EPO outlook27 Oct 2016 08:40
Excellent post from another board.
Quick sense check: The overheads were £25.8, including £2.9m of amortisation - giving a cash overhead of £22.9m. The gross margin is 70%, so to reach cash break even the revenues need to be running at £22.9m/70% = £32.7m. That is revenues up £32.7m/£22.8m or 43%. Transaction numbers grew at 91% in Q1 2016/17 to 2.3m, but revenues only grew at 34%. This seems to be a combination of falling professional income (down 33% last year) and declining revenue per transaction (down from £4.7 to £3.1 last year). If revenue per transaction is to be £2-£3 long term, as per their capital markets day presentation, then transactions need to grow to 10.9m - 16.3m for company to reach cash break even.
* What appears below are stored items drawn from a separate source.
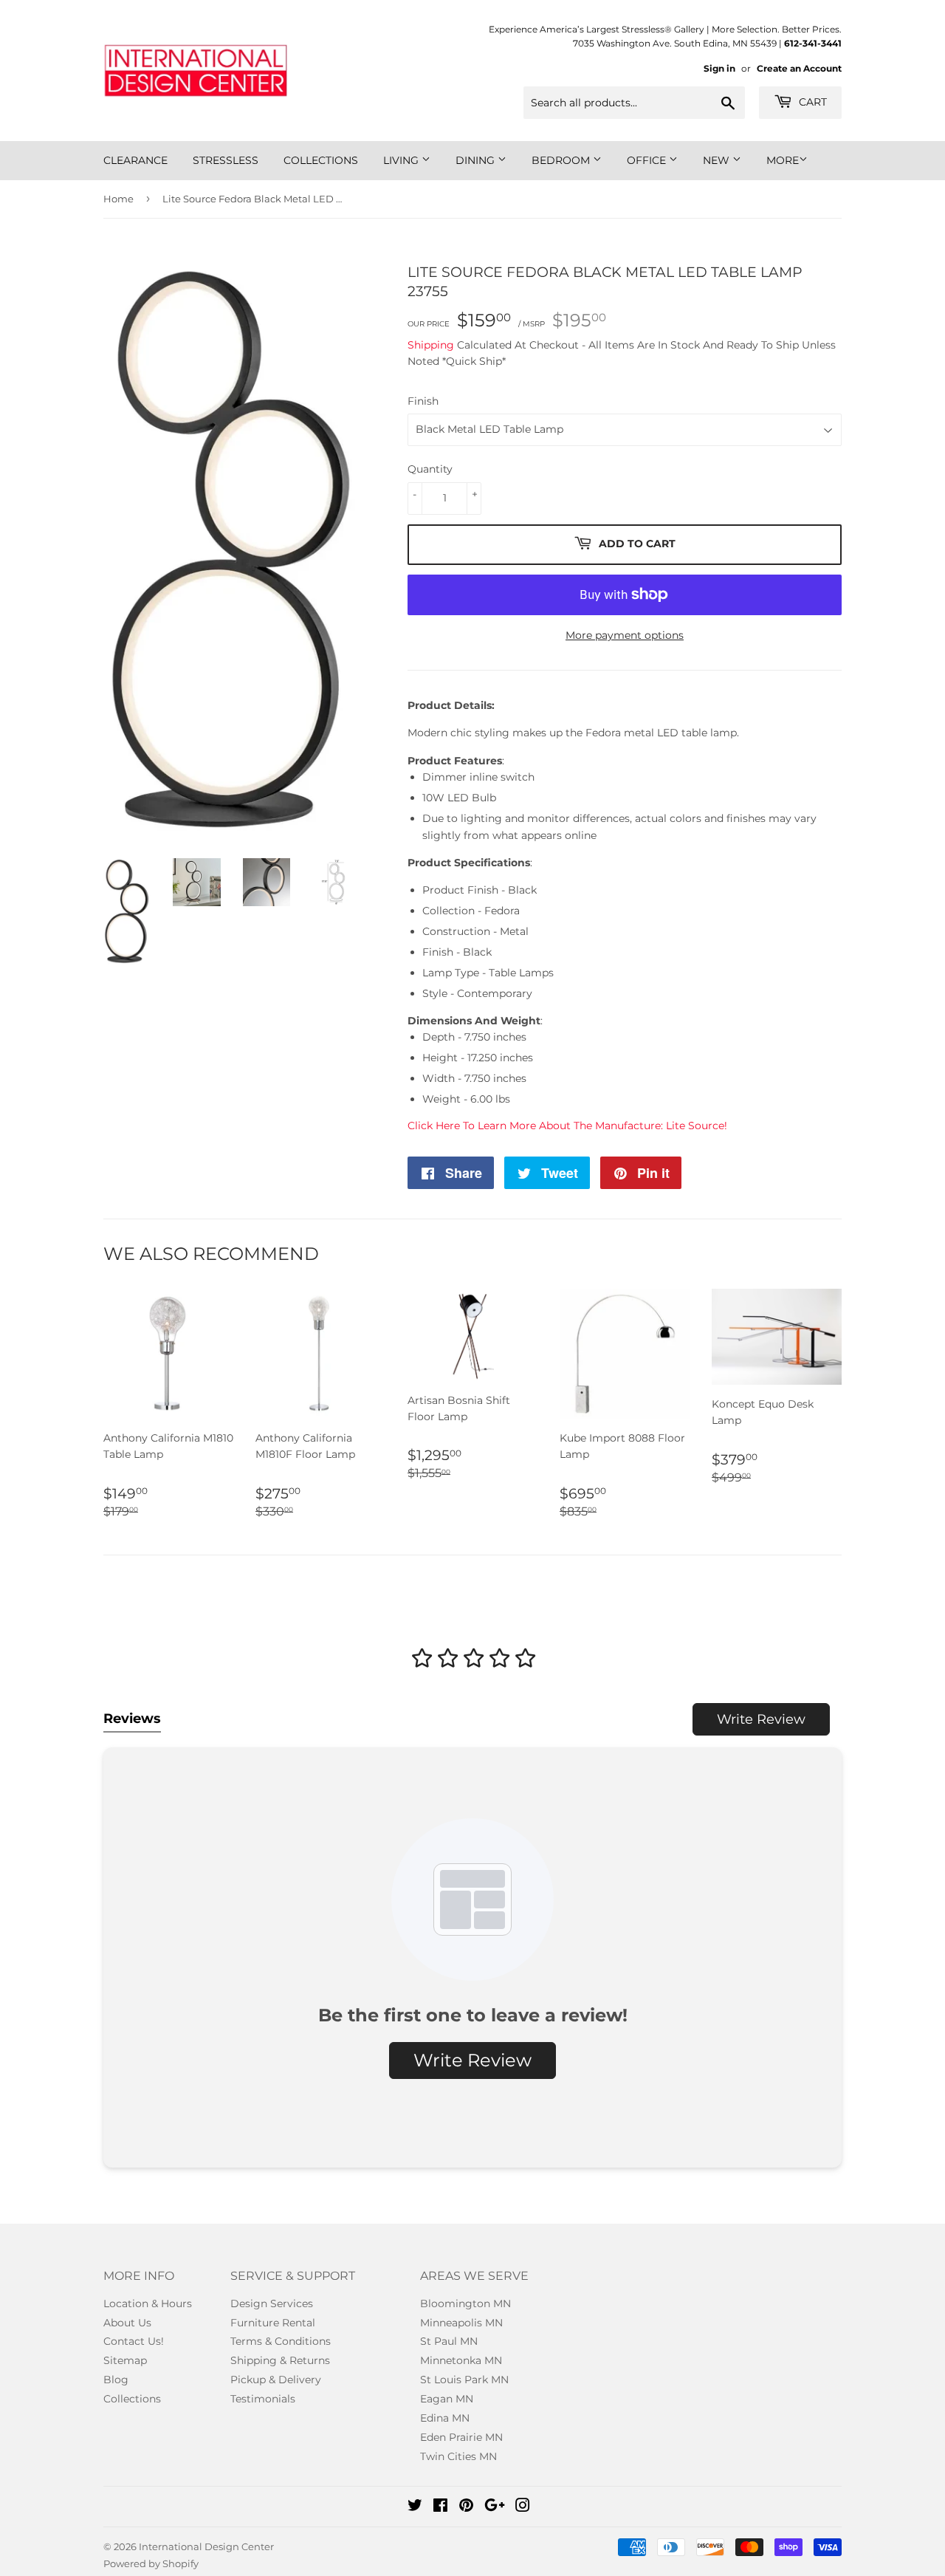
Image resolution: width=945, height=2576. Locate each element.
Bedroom (562, 160)
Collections (321, 160)
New (717, 160)
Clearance (135, 160)
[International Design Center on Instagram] (522, 2507)
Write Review (761, 1719)
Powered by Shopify (151, 2563)
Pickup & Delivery (275, 2379)
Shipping (431, 345)
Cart (811, 102)
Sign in (719, 68)
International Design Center (206, 2546)
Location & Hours (147, 2303)
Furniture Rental (272, 2322)
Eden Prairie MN (461, 2437)
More (782, 160)
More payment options (625, 635)
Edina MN (445, 2418)
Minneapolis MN (461, 2322)
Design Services (271, 2303)
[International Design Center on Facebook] (440, 2507)
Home (118, 199)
A growth of 91% for full year would be 12.5m transactions, in bottom half of this range. 91% is equivalent to 17.5% per quarter - which would take Q2 to 2.7m, Q3 to 3.2m and Q4 to 3.7m transactions. Q4 annualised would be 14.8m transactions which would be breakeven if revenue per transaction was £2.2. All in all their forecast of cash break even by Q4 looks credible. If revenues for year grew at 34% to £30.5m - then gross margin at 70% should be at £21.4m, meaning the cash operating loss in 2016/7 would be (£22.9m-£;21.4m = £1.5m). This should mean that their £14m cash reserve should easily get them through to cash break even and profitability, even with further capex. All in all Earthport should look very strong by this time next year and the issue will turn back to what is the right price for a fast growing global payments business with recurring revenues and 70% gross margins?